Geniposide, a sonic hedgehog signaling inhibitor, inhibits the activation of hepatic stellate cell

Abstract

Liver fibrosis is a continuous wound-healing process, which is due to excessive deposition of extracellular matrix (ECM) caused by activated Hepatic Stellate Cells (HSCs). Geniposide (GP) is a naturally occurring iridoid glucoside and is extracted from Gardenia jasminoides Ellis. GP has long been speculated to play a vital role in the treatment of hyperlipidemia and fatty liver. Emerging evidence has demonstrated that GP may be importantly associated with the pathophysiology of liver fibrosis.

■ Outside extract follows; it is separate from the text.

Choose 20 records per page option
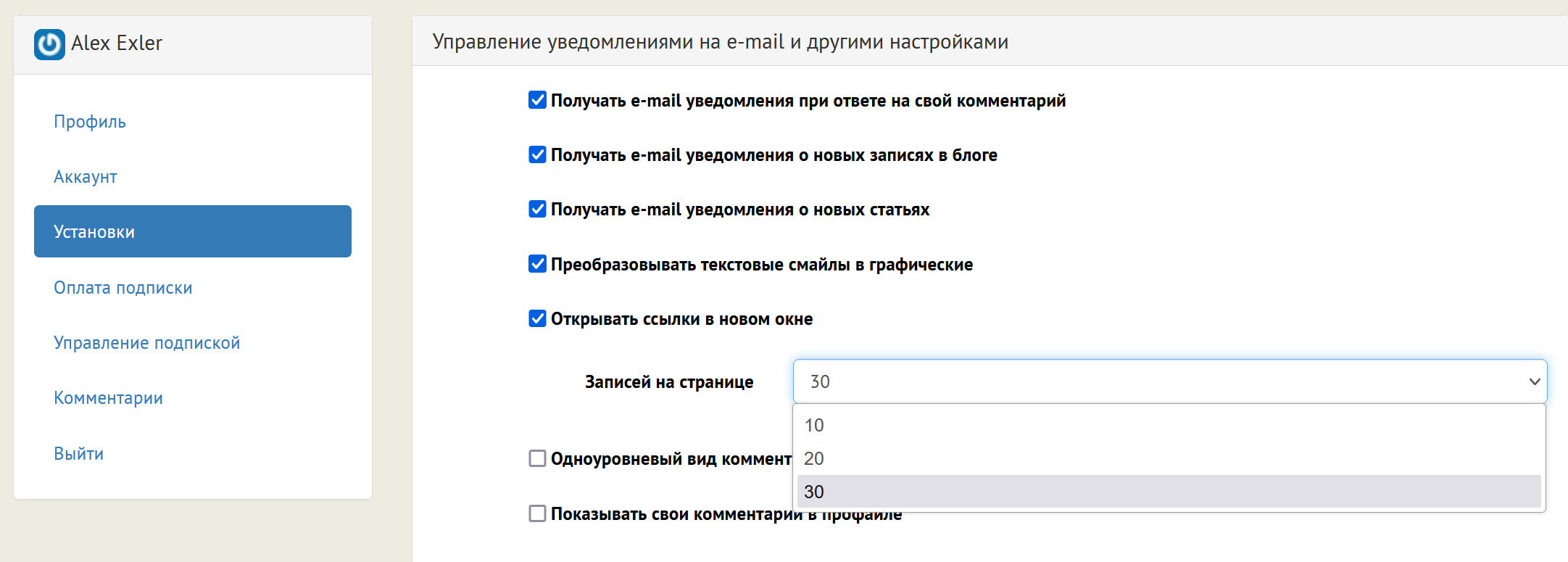This screenshot has width=1568, height=562. coord(814,458)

Nevertheless, the fundamental mechanism is yet uncertain. This studywas designed to explore the possible mechanism for the inhibitory effect of GP on CCl4-induced mice liver fibrosis. In line with several clinical reports, GP significantly reduced the levels of hyaluronic acid (HA), laminin (LN), hydroxyproline (HYP), aspartate aminotransferase (AST) and alanine aminotransferase (ALT). Meanwhile, liver fibrosis was significantly alleviated by GP as indicated by decreased α-smooth muscle actin (α-SMA) expression and type I collagen alpha-1 (Col I α1) deposition. In addition, GP could reduce the cell viability (IC50 = 77.11 and 42.88 μM at 24 and 48 h respectively) and cause G2/M cell arrest of the activated HSC-T6 cells. Noteworthy, GP prominently suppressed the Sonic hedgehog (Shh) signaling pathway and it might inhibit the activation and proliferation of HSC-T6 cells through Shh signaling pathway. Taken together, the current research indicate that GP has a promising antifibrotic effect which could be partially attributed to its suppression of Shh signaling pathway. Hence GP could be employed as a promising therapeutic strategy for the treatment of clinical hepatic injury.